3. Valoriser la transparence
Plutôt que d’ignorer le sujet, abordez-le frontalement : « Avez-vous utilisé un outil d’IA pour préparer votre candidature ? Si oui, comment ? »
Cette simple question permet de distinguer :
- Ceux qui utilisent l’IA comme un complément intelligent
- De ceux qui s’en servent comme substitut de compétence
La transparence, la lucidité sur ses outils et ses limites : c’est précisément ce que les employeurs suisses valorisent.
4. Vérifier les compétences : la technologie à votre service
Les faux diplômes ne datent pas d’hier. Mais avec l’IA, leur fabrication devient plus simple que jamais.

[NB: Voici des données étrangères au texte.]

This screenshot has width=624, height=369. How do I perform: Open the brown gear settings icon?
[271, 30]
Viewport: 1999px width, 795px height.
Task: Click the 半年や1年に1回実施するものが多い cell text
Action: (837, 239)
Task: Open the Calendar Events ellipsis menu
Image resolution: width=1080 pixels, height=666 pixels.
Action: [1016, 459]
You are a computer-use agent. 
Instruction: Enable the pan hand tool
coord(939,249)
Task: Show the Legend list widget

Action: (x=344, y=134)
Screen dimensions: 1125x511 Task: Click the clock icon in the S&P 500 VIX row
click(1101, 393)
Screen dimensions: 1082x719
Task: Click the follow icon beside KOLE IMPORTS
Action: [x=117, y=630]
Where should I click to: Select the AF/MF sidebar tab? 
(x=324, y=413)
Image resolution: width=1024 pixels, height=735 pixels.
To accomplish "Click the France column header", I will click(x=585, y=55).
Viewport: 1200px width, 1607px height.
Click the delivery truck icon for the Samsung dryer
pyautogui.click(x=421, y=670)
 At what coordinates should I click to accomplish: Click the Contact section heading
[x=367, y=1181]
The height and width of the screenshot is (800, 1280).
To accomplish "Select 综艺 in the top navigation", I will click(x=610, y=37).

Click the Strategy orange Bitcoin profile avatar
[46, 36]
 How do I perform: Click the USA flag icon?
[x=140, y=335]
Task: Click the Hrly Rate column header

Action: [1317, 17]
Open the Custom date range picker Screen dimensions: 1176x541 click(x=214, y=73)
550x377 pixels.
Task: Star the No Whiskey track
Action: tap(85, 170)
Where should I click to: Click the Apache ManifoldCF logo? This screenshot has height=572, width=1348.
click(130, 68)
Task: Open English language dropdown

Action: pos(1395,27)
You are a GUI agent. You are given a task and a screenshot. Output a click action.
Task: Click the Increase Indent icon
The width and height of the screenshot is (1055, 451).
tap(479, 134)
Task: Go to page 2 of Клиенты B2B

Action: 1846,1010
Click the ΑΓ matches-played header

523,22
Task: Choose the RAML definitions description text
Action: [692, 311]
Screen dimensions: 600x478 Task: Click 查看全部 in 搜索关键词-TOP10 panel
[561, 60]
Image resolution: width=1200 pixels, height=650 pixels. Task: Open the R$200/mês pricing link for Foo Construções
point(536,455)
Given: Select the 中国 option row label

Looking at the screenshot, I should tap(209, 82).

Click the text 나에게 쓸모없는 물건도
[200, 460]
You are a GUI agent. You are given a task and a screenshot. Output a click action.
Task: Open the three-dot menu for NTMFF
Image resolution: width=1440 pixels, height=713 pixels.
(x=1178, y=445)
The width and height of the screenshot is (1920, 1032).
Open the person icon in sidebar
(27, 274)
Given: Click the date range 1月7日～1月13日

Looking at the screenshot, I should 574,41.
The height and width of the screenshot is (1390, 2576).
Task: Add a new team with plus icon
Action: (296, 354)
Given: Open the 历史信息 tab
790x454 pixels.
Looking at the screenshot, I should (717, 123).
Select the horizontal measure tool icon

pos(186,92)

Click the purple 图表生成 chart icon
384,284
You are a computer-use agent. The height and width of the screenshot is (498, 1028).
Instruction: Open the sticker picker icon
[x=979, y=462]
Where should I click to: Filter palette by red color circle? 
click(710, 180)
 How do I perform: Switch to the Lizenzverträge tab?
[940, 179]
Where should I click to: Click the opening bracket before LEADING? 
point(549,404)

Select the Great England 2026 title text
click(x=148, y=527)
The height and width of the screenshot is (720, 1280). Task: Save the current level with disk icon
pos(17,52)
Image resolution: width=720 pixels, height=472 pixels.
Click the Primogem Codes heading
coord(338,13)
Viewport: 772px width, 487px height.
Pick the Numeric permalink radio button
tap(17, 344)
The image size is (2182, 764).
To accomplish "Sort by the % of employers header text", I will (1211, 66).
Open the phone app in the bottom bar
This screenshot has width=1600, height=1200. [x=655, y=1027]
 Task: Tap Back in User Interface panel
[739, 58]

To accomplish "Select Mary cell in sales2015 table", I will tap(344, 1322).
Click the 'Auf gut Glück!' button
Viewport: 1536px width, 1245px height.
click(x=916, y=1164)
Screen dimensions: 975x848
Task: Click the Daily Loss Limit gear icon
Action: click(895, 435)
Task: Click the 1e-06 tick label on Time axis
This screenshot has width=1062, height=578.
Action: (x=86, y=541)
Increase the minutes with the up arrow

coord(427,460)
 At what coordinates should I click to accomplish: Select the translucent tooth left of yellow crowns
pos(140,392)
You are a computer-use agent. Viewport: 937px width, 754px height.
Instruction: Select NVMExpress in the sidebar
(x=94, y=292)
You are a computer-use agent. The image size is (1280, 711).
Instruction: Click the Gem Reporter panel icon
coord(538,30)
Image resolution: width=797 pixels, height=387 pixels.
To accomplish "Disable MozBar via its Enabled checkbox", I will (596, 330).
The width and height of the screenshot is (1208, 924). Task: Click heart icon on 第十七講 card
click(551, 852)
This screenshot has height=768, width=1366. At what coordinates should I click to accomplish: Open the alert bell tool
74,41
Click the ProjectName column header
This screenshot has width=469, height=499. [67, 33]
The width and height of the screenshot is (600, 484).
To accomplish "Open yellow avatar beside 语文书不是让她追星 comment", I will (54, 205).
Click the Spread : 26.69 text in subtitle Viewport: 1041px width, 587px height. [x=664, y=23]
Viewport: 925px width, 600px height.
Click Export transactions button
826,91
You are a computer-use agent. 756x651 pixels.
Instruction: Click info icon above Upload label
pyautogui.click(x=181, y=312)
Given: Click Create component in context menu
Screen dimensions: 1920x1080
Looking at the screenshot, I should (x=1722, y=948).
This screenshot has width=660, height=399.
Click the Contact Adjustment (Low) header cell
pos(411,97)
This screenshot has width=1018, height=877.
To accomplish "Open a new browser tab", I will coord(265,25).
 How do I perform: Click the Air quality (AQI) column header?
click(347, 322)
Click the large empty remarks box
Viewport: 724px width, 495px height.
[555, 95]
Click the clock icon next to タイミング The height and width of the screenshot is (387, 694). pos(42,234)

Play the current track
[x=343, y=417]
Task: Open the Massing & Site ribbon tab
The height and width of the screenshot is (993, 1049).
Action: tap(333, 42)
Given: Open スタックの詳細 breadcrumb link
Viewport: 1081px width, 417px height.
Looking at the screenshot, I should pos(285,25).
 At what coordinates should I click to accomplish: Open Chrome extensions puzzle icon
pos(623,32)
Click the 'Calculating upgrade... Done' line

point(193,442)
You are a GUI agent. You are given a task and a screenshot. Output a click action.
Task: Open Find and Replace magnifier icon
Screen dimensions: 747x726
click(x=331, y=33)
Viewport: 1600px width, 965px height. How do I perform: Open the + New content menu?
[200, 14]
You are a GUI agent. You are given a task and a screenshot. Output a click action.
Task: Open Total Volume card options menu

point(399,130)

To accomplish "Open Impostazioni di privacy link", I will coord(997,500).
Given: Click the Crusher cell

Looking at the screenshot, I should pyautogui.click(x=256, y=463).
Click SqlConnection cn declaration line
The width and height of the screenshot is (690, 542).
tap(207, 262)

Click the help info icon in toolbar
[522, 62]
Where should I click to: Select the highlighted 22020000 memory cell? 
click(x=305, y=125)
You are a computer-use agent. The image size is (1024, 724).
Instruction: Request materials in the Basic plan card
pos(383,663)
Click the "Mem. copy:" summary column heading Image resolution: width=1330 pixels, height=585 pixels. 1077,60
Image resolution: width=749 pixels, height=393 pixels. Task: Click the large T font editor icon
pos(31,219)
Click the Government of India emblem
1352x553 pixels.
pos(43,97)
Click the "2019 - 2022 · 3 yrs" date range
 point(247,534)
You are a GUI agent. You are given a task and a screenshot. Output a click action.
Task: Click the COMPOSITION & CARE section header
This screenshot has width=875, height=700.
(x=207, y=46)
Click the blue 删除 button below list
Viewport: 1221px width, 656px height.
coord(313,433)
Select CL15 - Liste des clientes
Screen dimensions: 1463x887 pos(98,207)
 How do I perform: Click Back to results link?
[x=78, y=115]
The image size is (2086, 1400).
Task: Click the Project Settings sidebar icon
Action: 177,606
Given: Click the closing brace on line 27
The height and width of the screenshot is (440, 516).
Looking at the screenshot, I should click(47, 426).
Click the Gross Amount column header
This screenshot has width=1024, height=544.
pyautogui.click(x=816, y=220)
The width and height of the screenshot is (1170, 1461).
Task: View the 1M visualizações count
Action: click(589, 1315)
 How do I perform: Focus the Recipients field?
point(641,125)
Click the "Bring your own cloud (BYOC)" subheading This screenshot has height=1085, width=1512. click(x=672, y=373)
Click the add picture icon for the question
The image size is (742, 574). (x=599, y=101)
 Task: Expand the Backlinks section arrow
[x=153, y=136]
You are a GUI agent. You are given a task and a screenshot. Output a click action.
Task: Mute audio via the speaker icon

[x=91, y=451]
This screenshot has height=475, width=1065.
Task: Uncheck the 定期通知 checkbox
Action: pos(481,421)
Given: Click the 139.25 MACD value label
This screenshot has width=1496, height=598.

C’est là que les credentials vérifiables (VC) prennent tout leur sens. Certaines plateformes permettent déjà aux écoles, universités ou organismes d’accréditation de délivrer des certifications infalsifiables via la blockchain.
Dans les secteurs réglementés (santé, finance, tech), cela devient un outil de fiabilité incontournable. Et en Suisse, où la vérifiabilité est une attente de base, c’est une évolution naturelle à intégrer dans vos ATS.
5. L’IA n’est pas un recruteur : gardons du jugement humain
L’IA peut trier, classer, faire gagner du temps. Mais elle ne remplacera jamais le discernement d’un recruteur expérimenté.
L’évaluation humaine reste centrale pour :
- Détecter la cohérence d’un parcours
- Évaluer les valeurs, l’intégrité, le potentiel
- Lire entre les lignes
Un bon recruteur saura repérer un discours trop parfait, un ton plat, un storytelling sans aspérité.
Formez vos équipes à reconnaître ces signaux faibles : c’est désormais une compétence en soi.
6. Respecter le cadre légal : une exigence suisse
La Suisse applique un modèle juridique fondé sur des principes — ce qui ne veut pas dire qu’il est souple. La nouvelle Loi suisse sur la protection des données (nLPD) et le Règlement européen sur l’intelligence artificielle (AI Act) vont impacter directement les pratiques RH.
Les employeurs doivent :
- Réaliser des analyses d’impact sur les droits fondamentaux (FRIA) de vos outils d’intelligence artificielle
- Être clairs sur l’usage de l’IA dans les processus de recrutement
- Obtenir un consentement éclairé des candidats
- Éviter les outils opaques et non auditables
La conformité n’est pas un frein. C’est une opportunité de mieux recruter, dans le respect des règles… et des personnes.
Conclusion : recruter à l’ère de l’IA, c’est renforcer l’humain
Les candidatures générées par IA ne sont pas le problème. Elles sont le révélateur d’un recrutement trop souvent automatisé, superficiel et déconnecté du réel.
- En misant sur des évaluations pertinentes,
- En exigeant de la transparence,
- En vérifiant les compétences,
- Et en combinant IA et intelligence humaine…
…vous ne perdez pas l’authenticité. Vous la valorisez.
Chez Jobprofile, nous le voyons tous les jours : les entreprises qui trouvent cet équilibre recrutent mieux, construisent des équipes plus solides, et limitent les erreurs coûteuses.
L’IA est là pour durer. Mais l’humain aussi. Et ceux qui sauront conjuguer les deux avec exigence et lucidité, domineront le marché des talents en Suisse pour les années à venir.